Retype every entry below exactly as it stands.

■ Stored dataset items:
'''

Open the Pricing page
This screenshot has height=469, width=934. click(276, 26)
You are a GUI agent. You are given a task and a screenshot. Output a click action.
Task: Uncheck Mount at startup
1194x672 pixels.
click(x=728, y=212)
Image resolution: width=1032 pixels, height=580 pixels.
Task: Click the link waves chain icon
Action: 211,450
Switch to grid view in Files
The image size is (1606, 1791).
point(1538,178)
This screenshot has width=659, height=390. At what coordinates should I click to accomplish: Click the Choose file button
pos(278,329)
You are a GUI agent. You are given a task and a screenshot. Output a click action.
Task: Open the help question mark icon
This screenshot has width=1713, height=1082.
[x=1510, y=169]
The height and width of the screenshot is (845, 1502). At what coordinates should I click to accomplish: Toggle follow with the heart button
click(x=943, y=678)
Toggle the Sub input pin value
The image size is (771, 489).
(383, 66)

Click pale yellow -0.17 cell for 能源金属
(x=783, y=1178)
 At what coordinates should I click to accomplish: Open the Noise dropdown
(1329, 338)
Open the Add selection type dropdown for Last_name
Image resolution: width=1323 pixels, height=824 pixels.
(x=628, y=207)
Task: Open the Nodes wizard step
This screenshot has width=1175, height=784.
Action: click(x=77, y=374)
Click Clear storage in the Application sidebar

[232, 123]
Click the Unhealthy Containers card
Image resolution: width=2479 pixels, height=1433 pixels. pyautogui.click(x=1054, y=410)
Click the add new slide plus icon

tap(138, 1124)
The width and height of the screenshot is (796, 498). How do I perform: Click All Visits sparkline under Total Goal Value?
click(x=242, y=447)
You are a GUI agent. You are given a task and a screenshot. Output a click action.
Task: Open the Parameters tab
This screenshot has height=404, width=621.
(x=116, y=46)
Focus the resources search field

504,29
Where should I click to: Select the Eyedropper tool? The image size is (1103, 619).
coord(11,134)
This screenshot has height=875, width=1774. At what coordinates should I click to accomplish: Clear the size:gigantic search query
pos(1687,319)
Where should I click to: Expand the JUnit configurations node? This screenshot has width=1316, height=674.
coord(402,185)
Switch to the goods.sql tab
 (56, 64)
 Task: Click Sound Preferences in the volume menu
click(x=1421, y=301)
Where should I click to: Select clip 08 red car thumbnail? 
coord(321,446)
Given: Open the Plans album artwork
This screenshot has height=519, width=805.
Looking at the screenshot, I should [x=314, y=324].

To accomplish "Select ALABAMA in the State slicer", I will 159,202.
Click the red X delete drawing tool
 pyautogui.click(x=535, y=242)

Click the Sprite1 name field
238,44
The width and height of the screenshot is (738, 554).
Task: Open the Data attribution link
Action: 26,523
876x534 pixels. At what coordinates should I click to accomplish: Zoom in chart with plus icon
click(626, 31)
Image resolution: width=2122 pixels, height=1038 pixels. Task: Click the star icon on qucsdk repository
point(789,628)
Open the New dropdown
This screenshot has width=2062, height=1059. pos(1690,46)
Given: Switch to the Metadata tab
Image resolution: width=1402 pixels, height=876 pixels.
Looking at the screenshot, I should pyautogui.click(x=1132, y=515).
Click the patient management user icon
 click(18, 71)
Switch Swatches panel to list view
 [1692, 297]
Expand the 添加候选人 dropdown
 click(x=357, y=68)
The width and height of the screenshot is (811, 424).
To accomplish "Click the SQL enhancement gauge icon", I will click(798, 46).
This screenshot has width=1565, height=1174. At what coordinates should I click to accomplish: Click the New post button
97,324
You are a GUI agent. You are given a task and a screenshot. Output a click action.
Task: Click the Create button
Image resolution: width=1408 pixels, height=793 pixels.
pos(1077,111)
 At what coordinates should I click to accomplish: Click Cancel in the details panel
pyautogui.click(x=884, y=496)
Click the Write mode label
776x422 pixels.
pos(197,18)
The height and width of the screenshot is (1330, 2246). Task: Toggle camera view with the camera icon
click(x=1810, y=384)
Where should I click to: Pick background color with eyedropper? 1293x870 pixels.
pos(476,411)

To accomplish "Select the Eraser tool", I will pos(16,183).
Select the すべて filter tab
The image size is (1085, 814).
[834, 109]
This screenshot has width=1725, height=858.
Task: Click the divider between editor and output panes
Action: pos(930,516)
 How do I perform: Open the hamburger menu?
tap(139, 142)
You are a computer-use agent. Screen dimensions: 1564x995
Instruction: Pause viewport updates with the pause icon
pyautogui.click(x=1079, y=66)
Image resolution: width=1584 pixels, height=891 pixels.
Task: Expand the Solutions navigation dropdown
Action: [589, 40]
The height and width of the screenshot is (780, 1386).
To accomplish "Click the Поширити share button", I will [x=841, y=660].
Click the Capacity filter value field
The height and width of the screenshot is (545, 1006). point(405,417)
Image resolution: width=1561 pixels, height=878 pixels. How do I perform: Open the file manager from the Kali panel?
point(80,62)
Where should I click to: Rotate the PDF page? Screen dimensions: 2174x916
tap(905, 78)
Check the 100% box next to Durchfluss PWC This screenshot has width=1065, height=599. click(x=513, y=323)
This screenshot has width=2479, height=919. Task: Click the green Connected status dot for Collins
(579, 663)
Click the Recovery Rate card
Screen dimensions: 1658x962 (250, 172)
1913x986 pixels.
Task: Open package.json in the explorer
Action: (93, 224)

'''

■ Exercise result:
Open the Pricing page
This screenshot has height=469, width=934. click(276, 26)
You are a GUI agent. You are given a task and a screenshot. Output a click action.
Task: Uncheck Mount at startup
1194x672 pixels.
click(x=728, y=212)
Image resolution: width=1032 pixels, height=580 pixels.
Task: Click the link waves chain icon
Action: 211,450
Switch to grid view in Files
The image size is (1606, 1791).
point(1538,178)
This screenshot has width=659, height=390. At what coordinates should I click to accomplish: Click the Choose file button
pos(278,329)
You are a GUI agent. You are given a task and a screenshot. Output a click action.
Task: Open the help question mark icon
This screenshot has width=1713, height=1082.
[x=1510, y=169]
The height and width of the screenshot is (845, 1502). At what coordinates should I click to accomplish: Toggle follow with the heart button
click(x=943, y=678)
Toggle the Sub input pin value
The image size is (771, 489).
(383, 66)

Click pale yellow -0.17 cell for 能源金属
(x=783, y=1178)
 At what coordinates should I click to accomplish: Open the Noise dropdown
(1329, 338)
Open the Add selection type dropdown for Last_name
Image resolution: width=1323 pixels, height=824 pixels.
(x=628, y=207)
Task: Open the Nodes wizard step
This screenshot has width=1175, height=784.
Action: click(x=77, y=374)
Click Clear storage in the Application sidebar

[232, 123]
Click the Unhealthy Containers card
Image resolution: width=2479 pixels, height=1433 pixels. pyautogui.click(x=1054, y=410)
Click the add new slide plus icon

tap(138, 1124)
The width and height of the screenshot is (796, 498). How do I perform: Click All Visits sparkline under Total Goal Value?
click(x=242, y=447)
You are a GUI agent. You are given a task and a screenshot. Output a click action.
Task: Open the Parameters tab
This screenshot has height=404, width=621.
(x=116, y=46)
Focus the resources search field

504,29
Where should I click to: Select the Eyedropper tool? The image size is (1103, 619).
coord(11,134)
This screenshot has height=875, width=1774. At what coordinates should I click to accomplish: Clear the size:gigantic search query
pos(1687,319)
Where should I click to: Expand the JUnit configurations node? This screenshot has width=1316, height=674.
coord(402,185)
Switch to the goods.sql tab
 (56, 64)
 Task: Click Sound Preferences in the volume menu
click(x=1421, y=301)
Where should I click to: Select clip 08 red car thumbnail? 
coord(321,446)
Given: Open the Plans album artwork
This screenshot has height=519, width=805.
Looking at the screenshot, I should [x=314, y=324].

To accomplish "Select ALABAMA in the State slicer", I will 159,202.
Click the red X delete drawing tool
 pyautogui.click(x=535, y=242)

Click the Sprite1 name field
238,44
The width and height of the screenshot is (738, 554).
Task: Open the Data attribution link
Action: 26,523
876x534 pixels. At what coordinates should I click to accomplish: Zoom in chart with plus icon
click(626, 31)
Image resolution: width=2122 pixels, height=1038 pixels. Task: Click the star icon on qucsdk repository
point(789,628)
Open the New dropdown
This screenshot has width=2062, height=1059. pos(1690,46)
Given: Switch to the Metadata tab
Image resolution: width=1402 pixels, height=876 pixels.
Looking at the screenshot, I should pyautogui.click(x=1132, y=515).
Click the patient management user icon
 click(18, 71)
Switch Swatches panel to list view
 [1692, 297]
Expand the 添加候选人 dropdown
 click(x=357, y=68)
The width and height of the screenshot is (811, 424).
To accomplish "Click the SQL enhancement gauge icon", I will click(798, 46).
This screenshot has width=1565, height=1174. At what coordinates should I click to accomplish: Click the New post button
97,324
You are a GUI agent. You are given a task and a screenshot. Output a click action.
Task: Click the Create button
Image resolution: width=1408 pixels, height=793 pixels.
pos(1077,111)
 At what coordinates should I click to accomplish: Click Cancel in the details panel
pyautogui.click(x=884, y=496)
Click the Write mode label
776x422 pixels.
pos(197,18)
The height and width of the screenshot is (1330, 2246). Task: Toggle camera view with the camera icon
click(x=1810, y=384)
Where should I click to: Pick background color with eyedropper? 1293x870 pixels.
pos(476,411)

To accomplish "Select the Eraser tool", I will pos(16,183).
Select the すべて filter tab
The image size is (1085, 814).
[834, 109]
This screenshot has width=1725, height=858.
Task: Click the divider between editor and output panes
Action: pos(930,516)
 How do I perform: Open the hamburger menu?
tap(139, 142)
You are a computer-use agent. Screen dimensions: 1564x995
Instruction: Pause viewport updates with the pause icon
pyautogui.click(x=1079, y=66)
Image resolution: width=1584 pixels, height=891 pixels.
Task: Expand the Solutions navigation dropdown
Action: [589, 40]
The height and width of the screenshot is (780, 1386).
To accomplish "Click the Поширити share button", I will [x=841, y=660].
Click the Capacity filter value field
The height and width of the screenshot is (545, 1006). point(405,417)
Image resolution: width=1561 pixels, height=878 pixels. How do I perform: Open the file manager from the Kali panel?
point(80,62)
Where should I click to: Rotate the PDF page? Screen dimensions: 2174x916
tap(905, 78)
Check the 100% box next to Durchfluss PWC This screenshot has width=1065, height=599. click(x=513, y=323)
This screenshot has width=2479, height=919. Task: Click the green Connected status dot for Collins
(579, 663)
Click the Recovery Rate card
Screen dimensions: 1658x962 (250, 172)
1913x986 pixels.
Task: Open package.json in the explorer
Action: (93, 224)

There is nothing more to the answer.